The special effects, however, are a delight. The blood squibs are fine.The gunfire is believable. However, everything explodes in sparks. It's like everything is made of sparklers. I call it the Power Rangers effect. If you are not like me and didn't watch Mighty Morphin' Power Rangers religiously as a kid, you might be confused. You see, whenever the Power Rangers were even slightly scathed, sparks flew off them like they were made of flint. And the bigger the thing hit, the more sparks there were. Not straight up explosions, mind you, just sparks. Explosions cost too much money, but you can get a shitload of sparklers for cheap at your local convenience store.

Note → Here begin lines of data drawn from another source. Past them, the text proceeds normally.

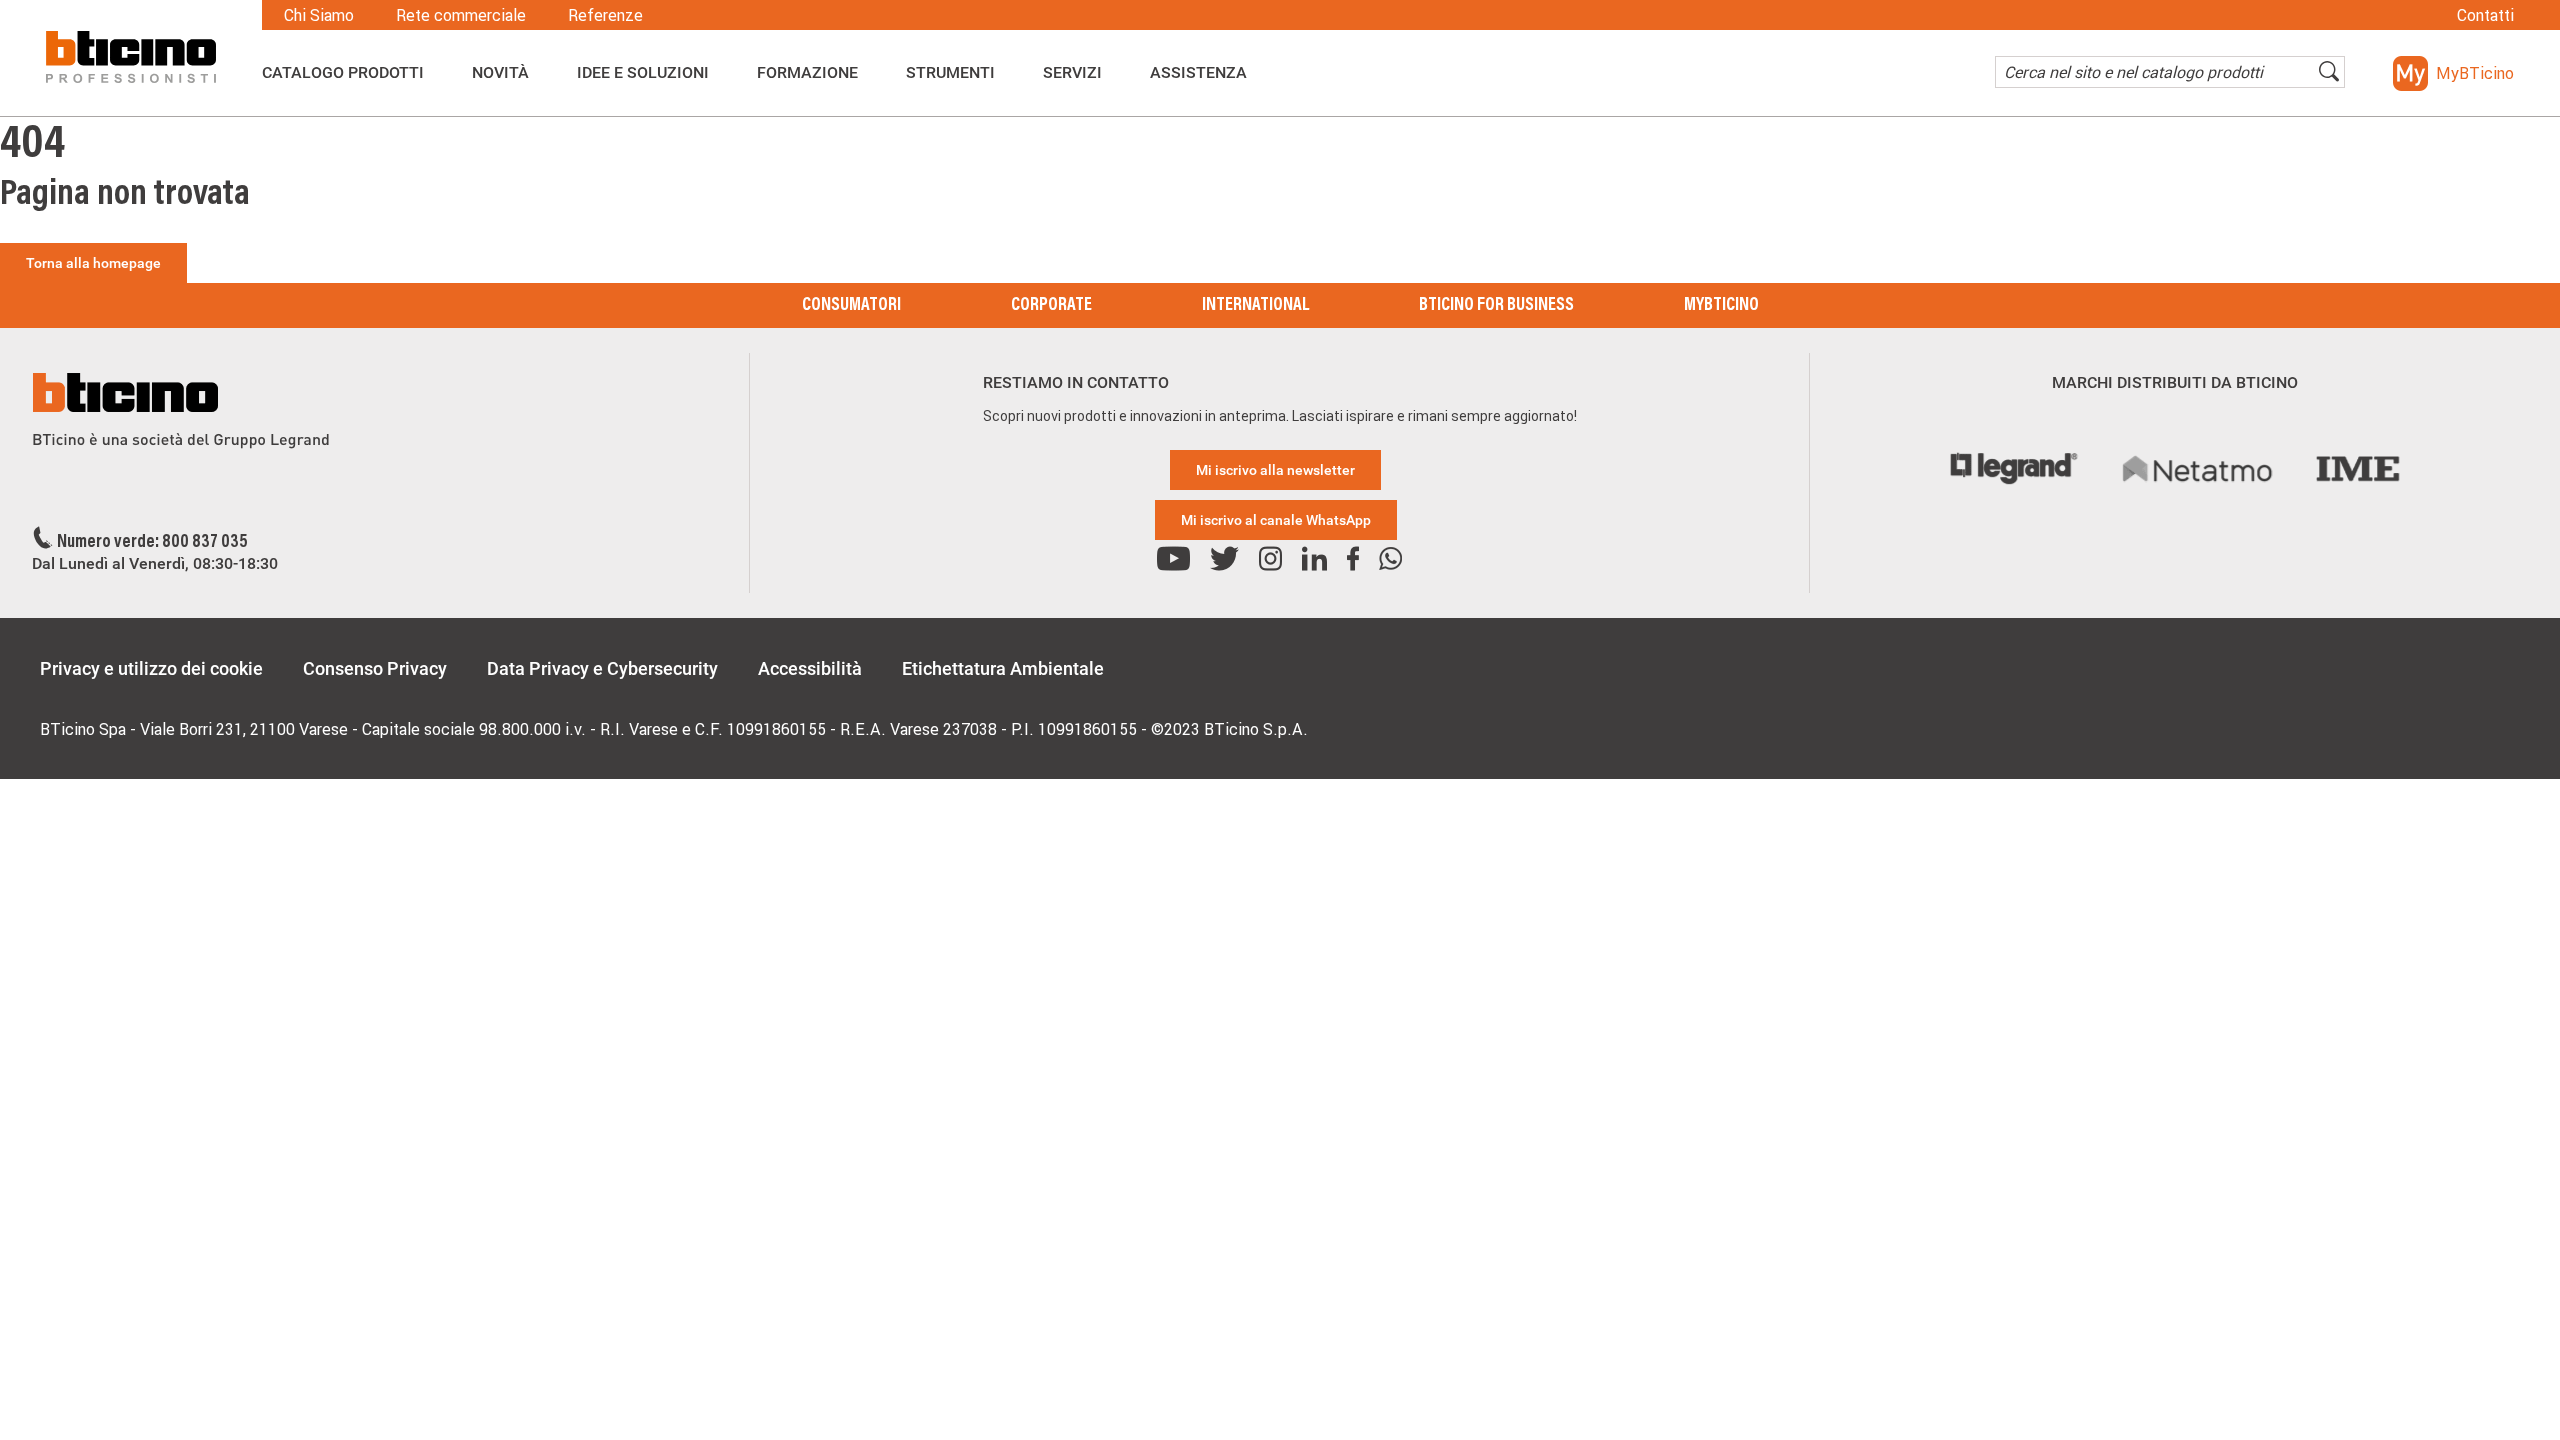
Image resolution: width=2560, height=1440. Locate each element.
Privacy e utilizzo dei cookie (151, 668)
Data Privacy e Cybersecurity (602, 668)
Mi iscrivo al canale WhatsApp (1276, 520)
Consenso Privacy (375, 668)
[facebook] (1353, 559)
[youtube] (1173, 559)
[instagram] (1270, 559)
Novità (500, 73)
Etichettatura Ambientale (1003, 668)
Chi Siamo (319, 15)
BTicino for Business (1496, 306)
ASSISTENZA (1198, 73)
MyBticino (1721, 306)
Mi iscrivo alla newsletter (1275, 470)
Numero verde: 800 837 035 (152, 543)
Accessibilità (810, 668)
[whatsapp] (1390, 559)
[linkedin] (1314, 559)
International (1255, 306)
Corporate (1051, 306)
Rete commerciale (461, 15)
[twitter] (1224, 559)
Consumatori (851, 306)
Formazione (807, 73)
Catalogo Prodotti (343, 73)
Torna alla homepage (93, 263)
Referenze (605, 15)
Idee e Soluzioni (643, 73)
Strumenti (950, 73)
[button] (2453, 73)
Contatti (2485, 15)
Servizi (1072, 73)
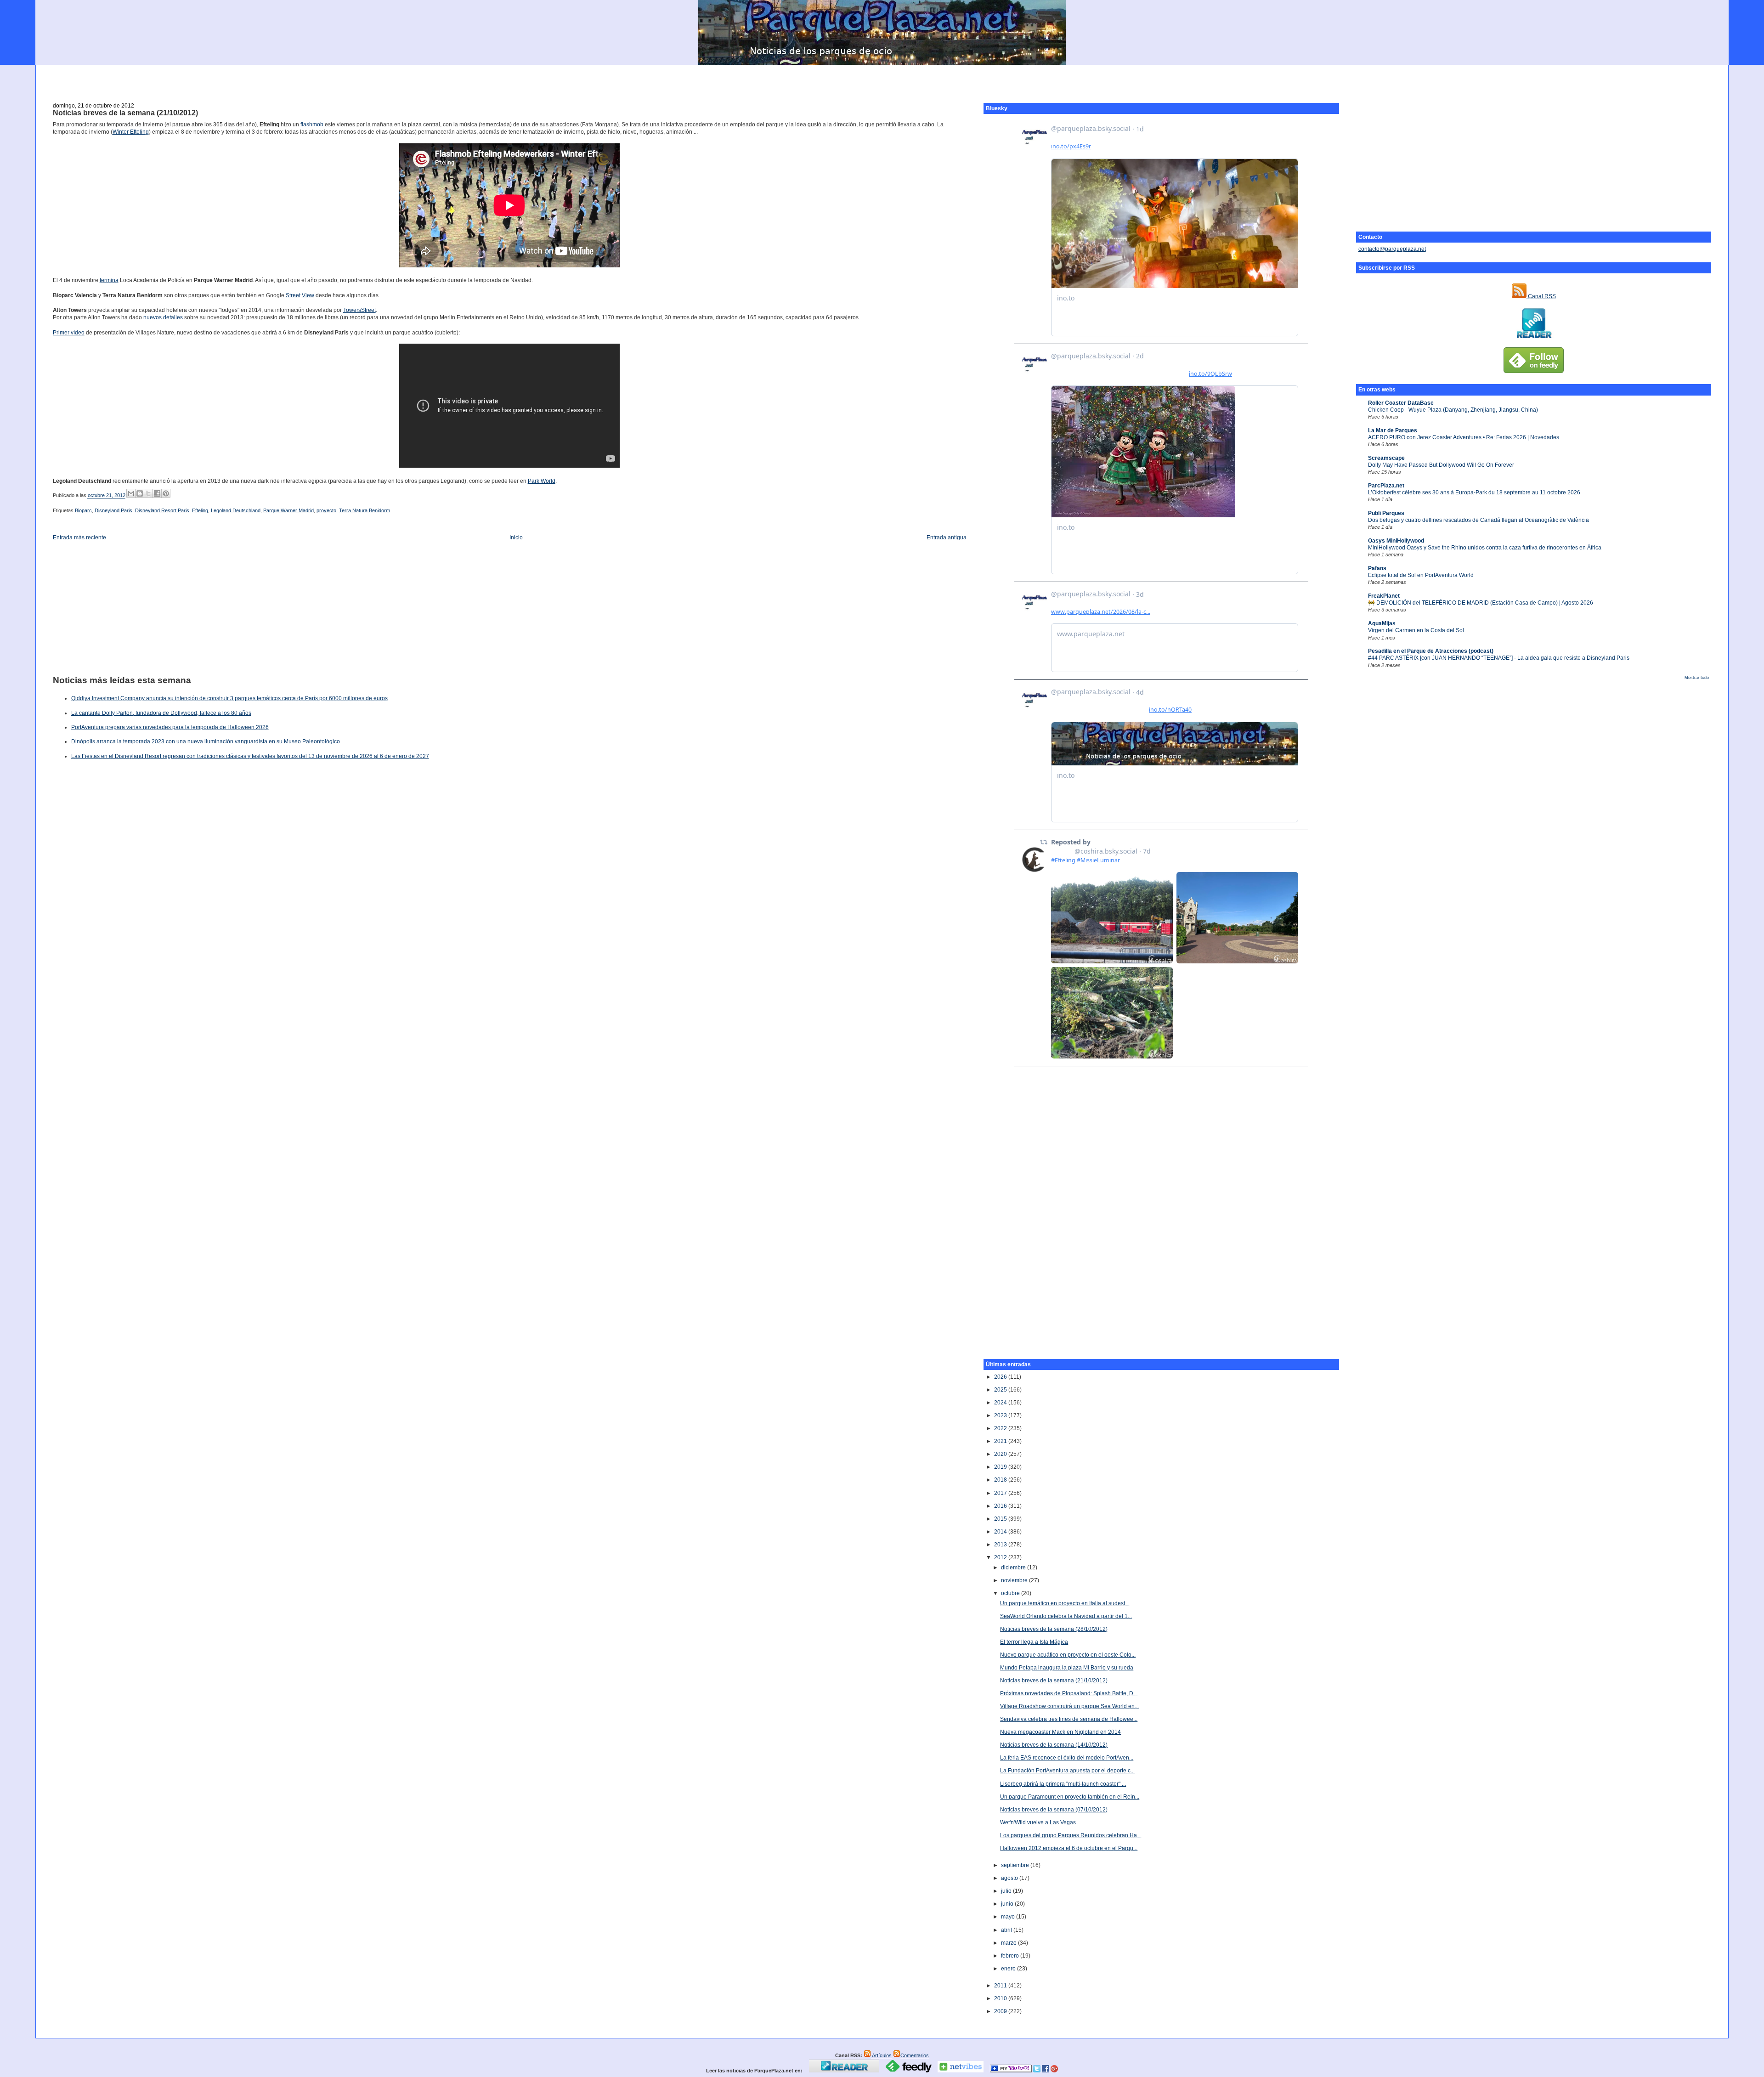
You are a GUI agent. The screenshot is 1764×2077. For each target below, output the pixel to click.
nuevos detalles (163, 317)
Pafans (1377, 568)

All those things aside, what really makes McBain so great is the fact that it has no idea what kind of movie it wants to be. It just throws ideas left and right at the screen, and doesn't care if they stick. It is lazily schizophrenic. It never really commits to one idea or another, but lets them all shine through in a glorious pastiche of machismo and gunfire. Sure, there may be a message in there somewhere, but I'll be damned if they ever tried to push the issue.

And, like I said, it is a movie about Chris Walken and a bunch of buddies taking over Columbia with little to no difficulty. There is absolutely no tension, and that's what makes it work. You never, for a second, think any of the heroes will ever fail. You just watch them being boss for an hour and a half. And, really, isn't that all you need?